Those were good words. Sophie considered them as she walked home, teetered on the brink, then poured water on the whole matter by reminding herself that theirs was a marriage of convenience arranged by two rational people—one seeking a haven from poverty and the other
eager to avoid meddling sisters. She would have to overlook the pleasant way Charles Bright smiled when he looked at her and forget about her admiration of someone who could make such swift decisions and not look back with regret. She knew it was the mark of a confident man, a leader. She had nothing to show for herself except a certain dogged ness in times of crisis.

‘Sophie, you can run his house and help him with his memoirs,’ she said, employing that doggedness as she walked up the weedy lane. She stopped to look at the house when it came into view. Mechanics were crawling over the roof now, one and then another coming out of a hole near the chimney, looking for all the world like the four-and-twenty blackbirds baked in that dratted pie. As she stood there, she heard glass break. ‘Bedlam,’ she said.

Starkey met her in the foyer. ‘The painters pushed a scaffold through the French doors. The sisters are no more,’ he announced.

‘Good God, did Charles shoot them?’ she exclaimed.

‘Really, ma’am,’ he said, looking down his long nose at her, ‘I should warn you that you have no allies there.’

‘I believe that was patently obvious, Starkey.’
And I doubt I have an ally in you, either
, she thought. ‘We can invite them back later, when the house is put back together again. Perhaps they will forgive me for being an encroaching mushroom and monopolising their brother.’

‘If they will come,’ he said ominously, bowed to her and stumped away on his wooden leg, still looking piratical and a little wounded now.

And you despise me because you think I am usurping your place with your master
, she thought.
This was all supposed to be so simple, but it is not.

Vastly discontented, she went in search of her husband. The painters in the drawing room looked at her with guilty
expressions when she peered in. Yes, they had indeed sent a scaffold through the French doors. She sighed and moved on.

She found the admiral in the library, high up a ladder, throwing down books. Some of the small sculptures in the room were covered. The ones still exposed made her gasp.

‘I tried to turn them around, but any direction is an eye-opener,’ he said, as he pitched another book towards the centre of the room. He gestured to the bookshelves. ‘I do believe that Lord Hudley bought every book the Vatican ever condemned.’ He looked at her. ‘Sophie, dear, should we just put a match to this whole place?’

She was tempted to tell him yes. She would have, except that he had just called her ‘dear’, even without any sisters around to bamboozle. She thought of a young and terrified Rivka, looking at an equally terrified Jacob when he raised her wedding veil.

She sat down. The sofa was comfortable and the fabric of excellent quality. ‘No. This is a wonderful sofa.

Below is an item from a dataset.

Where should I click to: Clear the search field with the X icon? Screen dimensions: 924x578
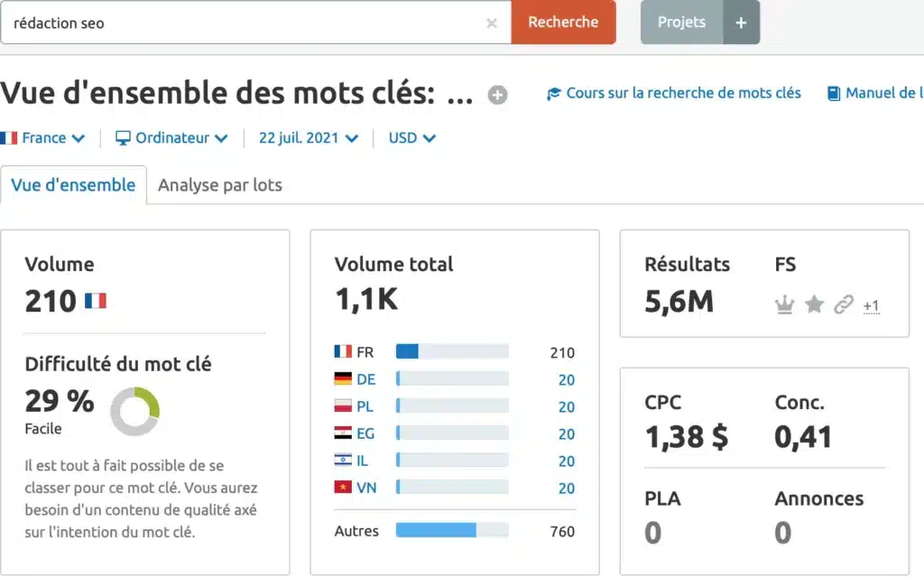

I like this sofa.’

He stared at her as though she had lost all reason.

‘It suits me quite well, so you cannot burn down the house. Besides that, I can sit here and see the ocean, which is precisely why you bought this abomination in the first place. Really, Charles, you need to look past the…’

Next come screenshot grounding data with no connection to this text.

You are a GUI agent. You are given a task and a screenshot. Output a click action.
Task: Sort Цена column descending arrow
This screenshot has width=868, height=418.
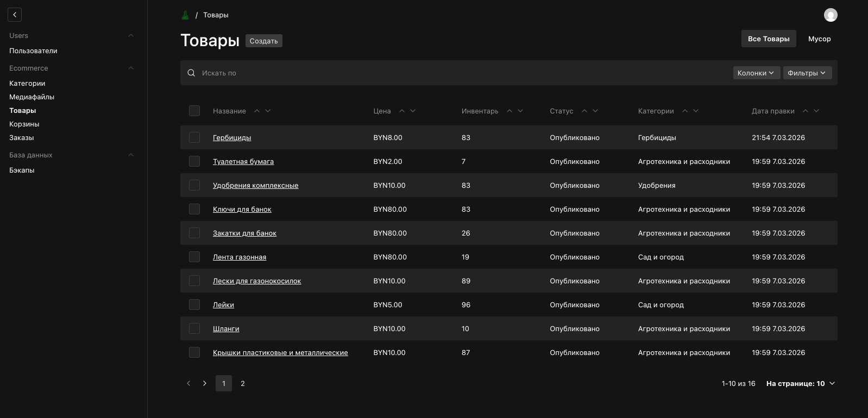click(413, 111)
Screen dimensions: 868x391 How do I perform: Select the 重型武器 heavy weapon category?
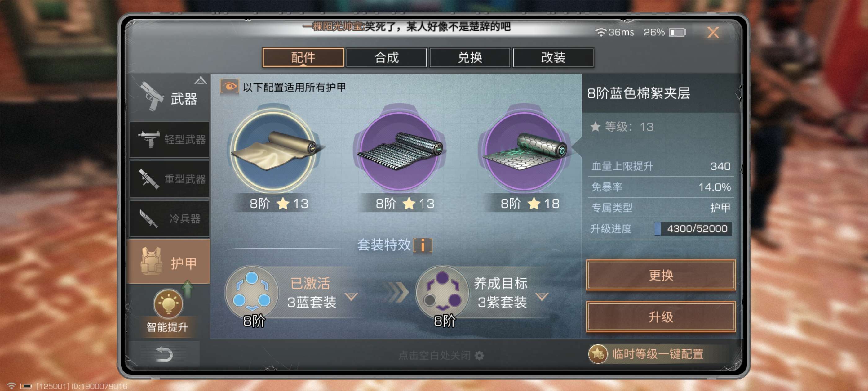[169, 179]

There was another crash from the sitting room.

‘…little difficulties.’

‘Sophie, you have lost your mind,’ he said mildly, as he started down the ladder. ‘Driven mad by my sisters, this house, who knows what?’

He sat beside her on the sofa; he even bounced a little, which made her turn away because she had to smile.

‘It is a good sofa. Let’s keep the house.’

They looked at each other then. Sophie thought she started first, but Charles was a hair-trigger second.

‘I really should apologise—’

‘Please overlook—’

They stopped. They looked at each other.
I don’t care what you say
, she thought, her gaze not wavering.
You simply could not have been a terror to your men and an ogre in the fleet.

He spoke first, his eyes on her. ‘I propose that we overlook what happened this morning.’ His eyes narrowed. ‘I already recognise that sceptical expression of yours.’

‘My thoughts precisely.’

Charles might have said he would overlook that early morning kiss, but then he put his arm around her. He gave her a quick squeeze, which she thought was possibly more brotherly than husbandly, but only by a tiny degree. ‘Onward, madam.’ He released her, but his arm still rested along the top of the sofa that neither of them, apparently, could do without. ‘My sisters have gone. I have agreed to invite them for Christmas, or when the remodelling is done—whichever comes first. The physician is belowdeck with Vivienne.’

Sophie stood up quickly. ‘I should be with her.’

‘You should.’ He took hold of her skirt and gave it a slight tug. ‘No need to take the stairs two at a time, though. The servants also arrived. I believe Miss Thayn is sitting with her.’

‘That
is
a relief!’

 

Truly, it was. When Sophie went to the servants’ hall, her new dresser was sitting close to Vivienne. She watched them both for a small moment before they noticed her, pleased with Miss Thayn’s attention to the young girl, who kept her eyes on the table. The physician was putting away
some tools of his trade in his black bag. He looked up at Sophie.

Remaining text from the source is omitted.